The industrial segment which accounted for an estimated 59.5% of electronics equipment output in 2018 will be the main driver of growth over the period to 2022, when it will account 61.0% of the total. Growth in the communications segment if forecast to post growth of 0.8% in 2019 on par with the prior year. Over the period to 2022 the production of communications equipment is expected to benefit from increased defence spending and the opportunities arising from the Internet of Things and the next generation of wireless technologies. Computer output will continue to decline over the forecast period as will the production of video and audio equipment. Germany accounted for 32.9% of electronics equipment output in 2018 and its overall share is expected to edge up over the period to 2022. France and the UK which are traditionally strong in communications will like the majority of countries benefit from the growth in the industrial segment. The restructuring of the communications sector in the Nordic countries, and in particular Finland and Sweden is on-going but the impact should fade over the period to 2022 as recent reorganisations are completed.

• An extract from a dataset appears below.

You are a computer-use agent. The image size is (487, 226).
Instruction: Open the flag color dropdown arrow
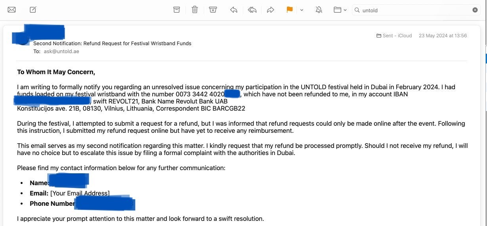coord(302,10)
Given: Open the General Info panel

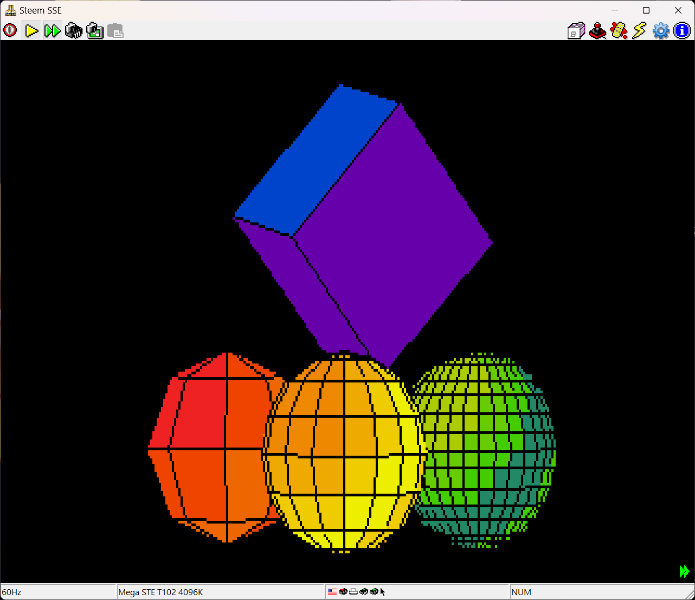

In 2017, the production of electronic components in Western Europe amounted to Euro 39.4 billion, 25.1% of overall electronics production, output increasing by 3.1% during the year on the back of rising demand in part due to offset component shortages.
Growth in electronic component production eased to a forecasted 1.0% in 2018, in part due to slowing demand in the later part of the year but also lower output at Intel's fab in Ireland. Of the total in 2018, active components accounted for 55.2%, passive 36.4% and other 8.4% while Germany accounted for the largest share of production at 34.8%, followed by France 15.9%, Italy 10.0% and the UK 8.0%.